Il allait continuer, lorsqu’un des solitaires s’approcha de lui par derrière, croyant n’être pas aperçu. Mais son ombre le trahit ; de crainte ou de surprise, il laissa tomber le globe et le compas qu’il tenait dans sa main pour tromper l’oisiveté des heures depuis le commencement des choses.

À ce bruit, le prophète se retourne avec sévérité.
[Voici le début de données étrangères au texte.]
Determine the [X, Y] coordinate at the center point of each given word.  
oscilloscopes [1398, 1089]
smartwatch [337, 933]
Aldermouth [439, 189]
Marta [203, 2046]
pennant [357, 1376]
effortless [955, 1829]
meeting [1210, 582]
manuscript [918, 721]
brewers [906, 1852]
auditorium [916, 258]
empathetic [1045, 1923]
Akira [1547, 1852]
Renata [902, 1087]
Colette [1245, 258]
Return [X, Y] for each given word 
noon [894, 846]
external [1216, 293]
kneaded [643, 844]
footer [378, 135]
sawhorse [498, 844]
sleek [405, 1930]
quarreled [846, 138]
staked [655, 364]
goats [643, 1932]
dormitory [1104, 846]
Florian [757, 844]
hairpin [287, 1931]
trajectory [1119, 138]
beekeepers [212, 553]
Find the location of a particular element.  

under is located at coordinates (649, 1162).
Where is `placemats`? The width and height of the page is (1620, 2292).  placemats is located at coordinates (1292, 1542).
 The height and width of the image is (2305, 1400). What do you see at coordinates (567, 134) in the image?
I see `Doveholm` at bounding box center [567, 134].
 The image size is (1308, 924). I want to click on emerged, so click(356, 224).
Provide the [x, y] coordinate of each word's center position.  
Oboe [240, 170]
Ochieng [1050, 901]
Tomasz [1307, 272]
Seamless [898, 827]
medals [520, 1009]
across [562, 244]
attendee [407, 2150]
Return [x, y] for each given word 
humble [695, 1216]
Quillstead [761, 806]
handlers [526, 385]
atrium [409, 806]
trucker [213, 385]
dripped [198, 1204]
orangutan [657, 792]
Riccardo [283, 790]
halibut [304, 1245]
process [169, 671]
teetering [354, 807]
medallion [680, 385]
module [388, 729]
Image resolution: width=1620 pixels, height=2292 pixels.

Il ramasse le compas, il l’ouvre dans sa juste mesure ; et, se baissant sur le globe, il pose la pointe aiguë à l’endroit nécessaire en disant :

« C’est ici, Newton, qu’il faut poser le doigt et tracer le cercle pour enserrer les vastes cieux. Garde-toi de l’oublier jamais ! Ne le laisse plus divertir ainsi par les choses qui passent. »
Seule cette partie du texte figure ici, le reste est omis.